→ EXCERPTED DATA:
+===+

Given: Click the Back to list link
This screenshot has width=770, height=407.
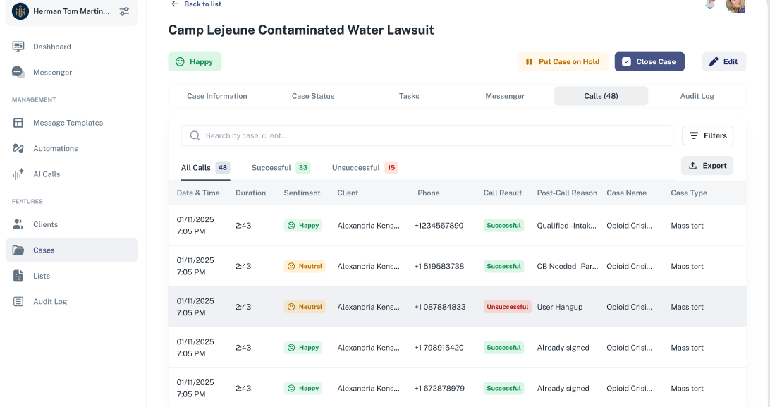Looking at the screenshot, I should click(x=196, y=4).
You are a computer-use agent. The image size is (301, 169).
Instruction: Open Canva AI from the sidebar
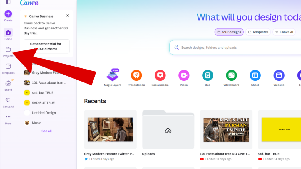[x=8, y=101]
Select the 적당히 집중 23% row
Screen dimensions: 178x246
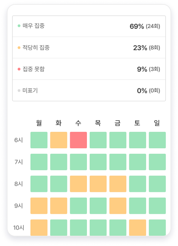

+===+

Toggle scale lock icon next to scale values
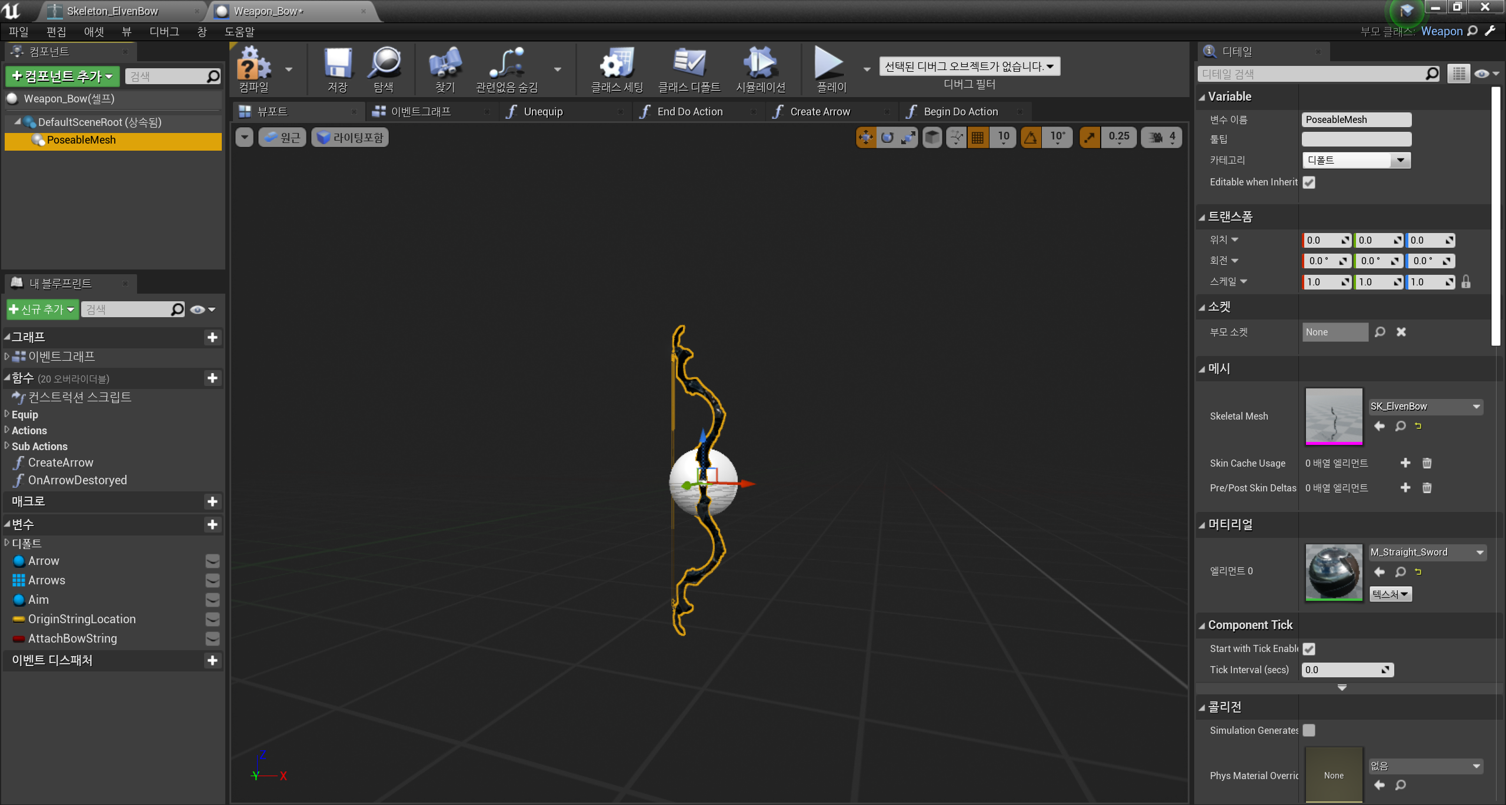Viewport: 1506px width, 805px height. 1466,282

+===+

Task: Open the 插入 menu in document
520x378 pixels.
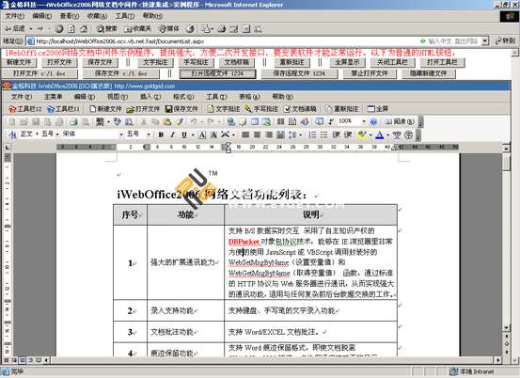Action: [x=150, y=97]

+===+

→ EXERCISE PROMPT:
Rewrite the items from the line containing "Given: Click the Back to list link" through the line containing "Screen dimensions: 178x246", inclusive, with "sidebar" replaced by "side panel" and everything else unchanged. Leave the pictures out of your answer.

→ ANSWER:
Given: Click the Back to list link
This screenshot has width=770, height=407.
Looking at the screenshot, I should click(x=196, y=4).
You are a computer-use agent. The image size is (301, 169).
Instruction: Open Canva AI from the side panel
[x=8, y=101]
Select the 적당히 집중 23% row
Screen dimensions: 178x246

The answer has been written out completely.